Helen: The scenes depicted by Cook’s official artists, Parkinson, Webber and Hodges are seemingly idyllic. The skill of the engravers to render their imagery in line is mesmerising, but all the images are laden with the troubling subtexts relating to the colonisation that would follow. In preparation for my visit I had laser cut some prototype viewing devices as a way of interrogating the material and generating new perspectives.

The Second Voyage of Captain James Cook, 1777, Cottonian Collection, CB527 for Neogeographies

William Hodge’s engraving ‘View on the Island of Pines’ is a case in point. It’s hard to view this as an objective recording of the island. To my 21st century eyes it reads as a European fantasy.

Melanesian people lived on the island for over 2,000 years before it was first visited by Europeans. Cook saw the island on his second voyage to New Zealand in 1774. He renamed it after seeing the tall native pines (Araucaria columnaris). He never disembarked but as smoke was seen he assumed it was inhabited. In the 1840’s Protestant and Catholic missionaries arrived, along with merchants seeking sandalwood.
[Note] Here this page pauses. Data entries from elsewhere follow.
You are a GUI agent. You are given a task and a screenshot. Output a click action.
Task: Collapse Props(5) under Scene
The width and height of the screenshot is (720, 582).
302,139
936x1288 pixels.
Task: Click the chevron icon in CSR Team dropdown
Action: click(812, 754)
The French took possession of the island in 1853. In 1872 the island became a French penal colony, home to 3,000 political deportees.

I used the magnifying lens to distort and target the classical perfection of this alien figure in the landscape. Is he supposed to be a native of the Island of Pines, Adam in the Garden of Eden or a figure of Apollo?

Neogeographies research image

Terah: Helen and I had an interesting discussion about this figure. To me, it looks more like a figure from the classical age than a figure he’d observed or attempt to present something accurate.

Artists of the 18th century often looked to idealised representations of bodies from the past to present their own views of people and places.

Print of a classical statue from Statuae antiquae deorum et virorum illustrium [Illustrated Catalogue of Ancient Statues in the Museum of Florence], Antonio Francesco Gori, 1734, Cottonian Collection, CB161 for NeogeographiesWhat I love about Helen’s viewfinder is that it makes us rethink how we engage with books and makes us take a second look at the images. New interpretations and new meanings can be teased out when you use a new lens to look at them.

Helen: I also started to experiment with some prototype page markers – all acid free of course!

Terah: Helen surprised us all when she brought in these thin laser cut prototypes that combine the form of Polynesian combs with imagery drawn from Britain’s colonial past. These combs, at once reference an accessory that is decorative and ceremonial, and, because of their pliability, can function as bookmarks. We spent some time using Helen’s prototypes to re-engage with prints in Captain Cook’s voyages. We’re all looking forward to seeing how these artworks develop and to Helen’s next visit.